Cada año, con la llegada del otoño, muchas personas experimentan una baja en el ánimo que no saben muy bien cómo explicar. No ocurrió nada concreto. No hay una razón evidente. Simplemente se sienten más pesados, menos motivados, con ganas de dormir más y de salir menos.
Esto tiene un nombre: trastorno afectivo estacional — conocido también como tristeza estacional — y afecta a una proporción significativa de la población durante los meses de otoño e invierno.
¿Qué es la tristeza estacional y por qué ocurre?
La tristeza estacional es un patrón de cambios emocionales que aparece de forma recurrente con la reducción de horas de luz solar. No es un rasgo de personalidad ni una señal de debilidad: es una respuesta del sistema nervioso a un estímulo ambiental concreto.
La falta de luz natural reduce la producción de serotonina — el neurotransmisor vinculado al bienestar, la motivación y la regulación del ánimo — y aumenta la melatonina, la hormona del sueño. El resultado es una combinación de mayor somnolencia, menos energía y una coloración emocional más gris que no siempre tiene una causa identificable.
¿Cómo se manifiesta? Los síntomas más frecuentes
- Ánimo bajo o apagado sin una causa aparente.
- Mayor necesidad de dormir, dificultad para levantarse por la mañana.
- Cansancio persistente que no mejora con descanso.
- Dificultad para concentrarse o tomar decisiones.
- Aislamiento social: menos ganas de ver personas, salir o participar en actividades.
- Aumento del apetito, especialmente de carbohidratos y comidas calóricas.
- Sensación de que "todo cuesta más" de lo habitual.
Estos síntomas suelen aparecer en otoño, alcanzar su punto máximo en invierno y mejorar espontáneamente con la llegada de la primavera
¿En qué se diferencia de la depresión?
Esta es una pregunta frecuente y válida.
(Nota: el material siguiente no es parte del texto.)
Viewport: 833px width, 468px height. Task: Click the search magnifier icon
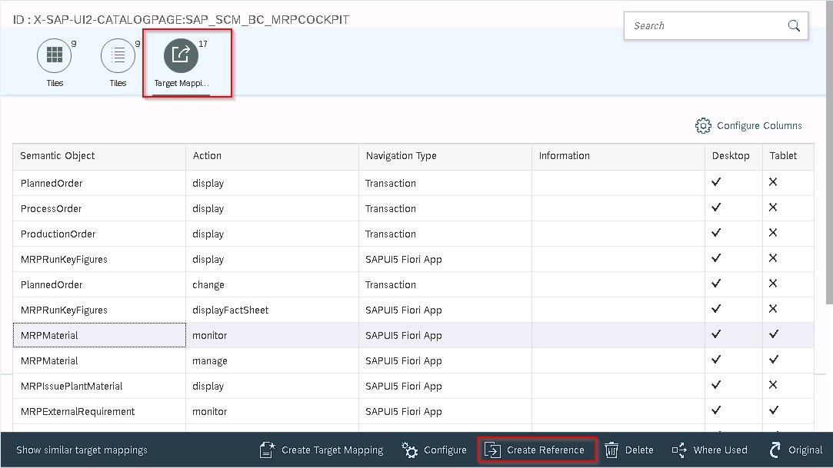point(794,26)
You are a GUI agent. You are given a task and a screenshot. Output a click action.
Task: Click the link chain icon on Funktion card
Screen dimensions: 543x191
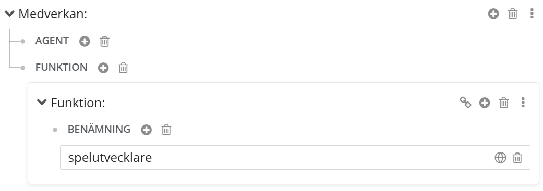465,103
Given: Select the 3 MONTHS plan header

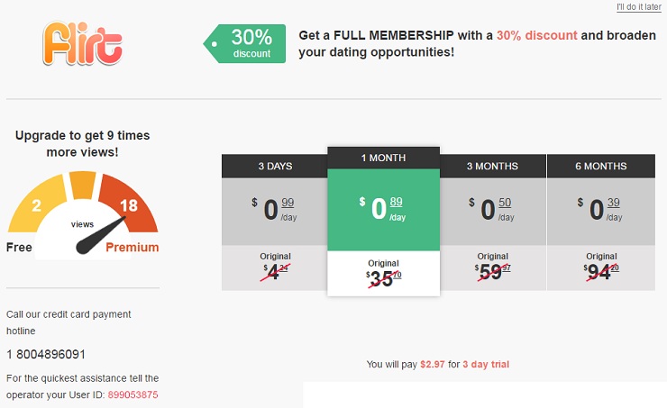Looking at the screenshot, I should (492, 166).
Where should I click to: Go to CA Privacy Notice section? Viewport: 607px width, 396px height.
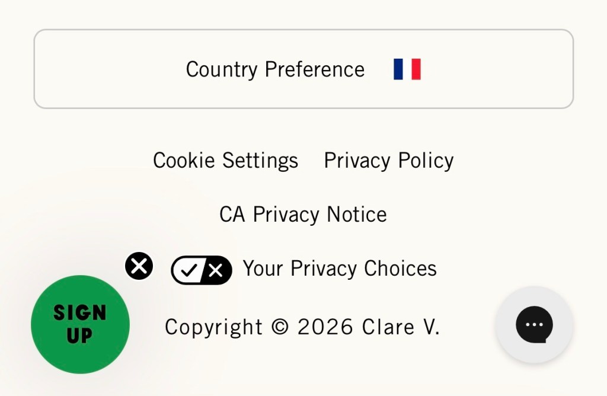(x=303, y=213)
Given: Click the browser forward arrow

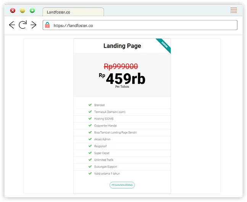Looking at the screenshot, I should tap(34, 25).
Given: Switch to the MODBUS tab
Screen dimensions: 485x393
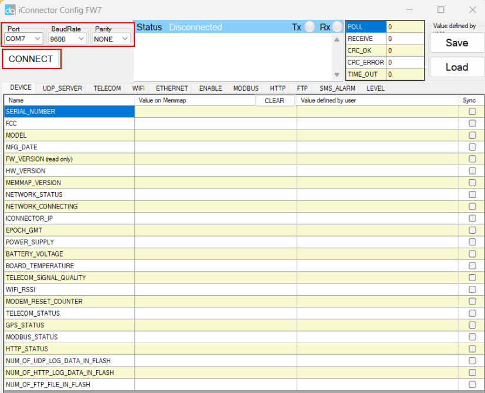Looking at the screenshot, I should (246, 88).
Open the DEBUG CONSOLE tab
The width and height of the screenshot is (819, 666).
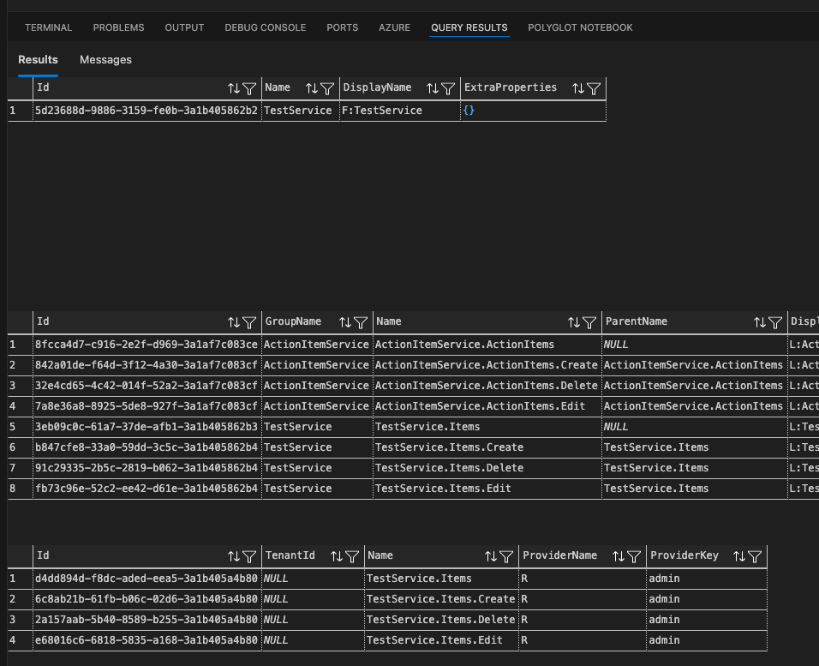pyautogui.click(x=265, y=27)
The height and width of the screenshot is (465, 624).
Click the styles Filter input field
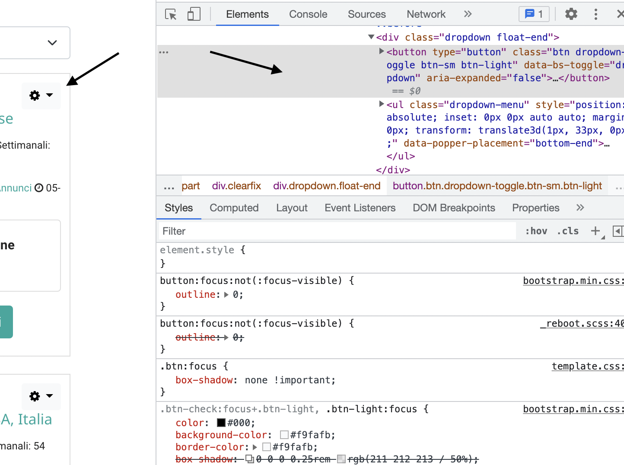pyautogui.click(x=337, y=231)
La tristeza estacional y la depresión comparten síntomas, pero no son lo mismo.
La tristeza estacional tiene un patrón estacional claro: aparece y desaparece con las estaciones. La depresión clínica puede ocurrir en cualquier época del año y no tiene ese ciclo definido.
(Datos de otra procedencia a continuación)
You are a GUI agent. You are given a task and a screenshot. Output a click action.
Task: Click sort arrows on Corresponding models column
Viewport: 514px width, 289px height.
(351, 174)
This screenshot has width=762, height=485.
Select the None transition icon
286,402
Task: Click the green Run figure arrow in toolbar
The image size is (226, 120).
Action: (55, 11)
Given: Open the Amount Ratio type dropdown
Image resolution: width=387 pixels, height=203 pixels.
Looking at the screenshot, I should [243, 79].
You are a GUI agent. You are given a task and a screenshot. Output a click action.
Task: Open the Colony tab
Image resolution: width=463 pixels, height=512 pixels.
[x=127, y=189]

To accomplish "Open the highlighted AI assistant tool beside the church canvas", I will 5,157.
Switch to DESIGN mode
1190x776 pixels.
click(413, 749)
La tristeza estacional suele ser menos intensa y no incluye pensamientos de desesperanza profunda ni ideación suicida. Cuando estos elementos están presentes, siempre se trata de depresión — independientemente de la estación — y requiere atención profesional urgente.
Sin embargo, en algunas personas la tristeza estacional no tratada puede evolucionar hacia un episodio depresivo mayor. Por eso vale la pena prestarle atención antes de que se instale.
¿Cuándo es momento de buscar ayuda profesional?
- Los síntomas duran más de dos semanas sin mejorar.
- Afectan el desempeño en el trabajo, los estudios o las relaciones importantes.
- Hay pensamientos negativos recurrentes, sentimientos de culpa o desesperanza.
- El aislamiento deja de ser una elección y se convierte en la norma.
- Sientes que los cambios de ánimo están fuera de tu control.
- Tienes pensamientos de hacerte daño — en este caso busca ayuda de inmediato.
No hace falta esperar a estar en crisis para consultar. La psicología preventiva — hablar antes de que algo se instale — es igual de válida y generalmente más efectiva.
Qué puedes hacer en el día a día
- Exponerte a la luz natural durante el día, idealmente en la mañana. Aunque esté nublado, la luz exterior es significativamente más intensa que la artificial.
- Priorizar el sueño con horarios consistentes, incluso los fines de semana.
- Mantener conexiones sociales aunque las ganas no estén: el aislamiento refuerza los síntomas.
- Reducir el alcohol — tiene efecto depresor sobre el sistema nervioso y empeora el ánimo.
- Y si lo necesitas, consultar con un profesional de salud mental sin esperar a que sea urgente.